EXTRACT:
━━━━━━━━━━━━━━━━━━━━
End Comments v. Marginal Comments
Generally, try to spend more time on end comments than on marginal comments, as end commentary is written as a response to the entire essay and is likely to contain your more important thoughts and reactions, especially overall suggestions for revision. Marginal comments are likely to be more fragmented and seen by students as “fix-it” items. However, for some instructors, end comments tend to be blasé, so decide for yourself how you want to balance between them. We suggest that you avoid marking repeated mistakes: it’s usually better to identify the problem in an end-comment and leave it to the student to identify and “fix” the problem.
Know When to Say “See Me”
Sometimes, a student will submit a draft that is so far “off” or confusing that you don’t know where to start; often, in these cases, you’ll uncharacteristically stare at the page for several minutes thinking “where do I begin?” Sometimes, the appropriate move can be to write a small note asking the student to come see you. In writing, you may leave the student with a predominantly negative response (and one that cannot take into consideration valid but unanticipated reasons students might have for “missing the point” of an assignment). But in person, you are more likely to understand the student’s point-of-view and successfully articulate your own. It’s best to get the student’s take on how he/she did/did not meet the assignment first, in order to gauge your response appropriately. Lastly, “see me” has the same stigma as red pen: watch your phrasing, and consider writing something such as “please come see me in office hours soon so we can talk about your paper and brainstorm ways to refocus and strengthen it.”
━━━━━━━━━━━━━━━━━━━━
STATED TASK A: In the text on commenting on student essays, what is suggested in place of marking repeated mistakes?
STATED TASK B: Continue the text on commenting on student essays from where it stops.

COLLECTED MATERIAL:
━━━━━━━━━━━━━━━━━━━━
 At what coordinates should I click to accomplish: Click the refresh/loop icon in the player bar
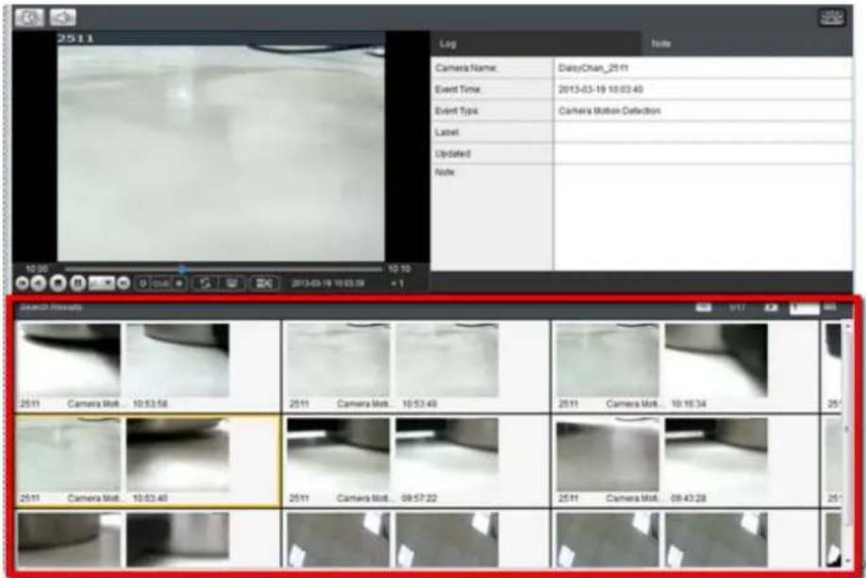tap(205, 283)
━━━━━━━━━━━━━━━━━━━━
ANSWER A: Identify the problem in an end comment and leave it to the student to identify and fix it.

ANSWER B:
Coordinate Your Responses with Scheduled Conferences
At a few points in the quarter, you’ll likely be coordinating your responses on assignments with conferences; be sure to take advantage of this! As discussed elsewhere , the conferences are a great opportunity to talk to the student, and you’ll need to gauge how it changes your response strategy. You may find that you can write less and instead have the student write down ideas as you present them in conference (this also keeps them from spacing out in conference). You may also decide to use a response strategy or symbol that allows you to easily locate areas you want to discuss in conference (which you often think you’ll remember but won’t by your ninth conference in a row). Some students with different learning styles and preferences will appreciate the kind of feedback they receive in conferences. By the same token, keep in mind that certain students with learning and other disabilities may require you to write your comments, even if you plan to conference.
Consider Trying Different Modes of Feedback
Along with dialogic feedback in conferences, you may try out recording audio or video responses to papers to vary things up and make feedback more engaging. This may take longer depending on perfectionism, but many comment that it seems more fun and less impersonal. You also can print and write comments, which reduces screen fatigue, but it’s good to take pictures of comments so you can keep track.
Again, Use the Language of the Outcomes
Let the student know how s/he is doing: where you’re convinced by their argument, where you’re not, and why; what’s detracting from or adding to the overall quality of her/his piece, and why. Even (and in many cases especially) in portfolio courses, students will often be (quite justifiably) anxious about their eventual grades; you don’t need to assign a letter grade to communicate your evaluation of their performance on an assignment draft. Students are very savvy about translating the implications of adjectives, so, for example, if you mean “outstanding” don’t just write “good.”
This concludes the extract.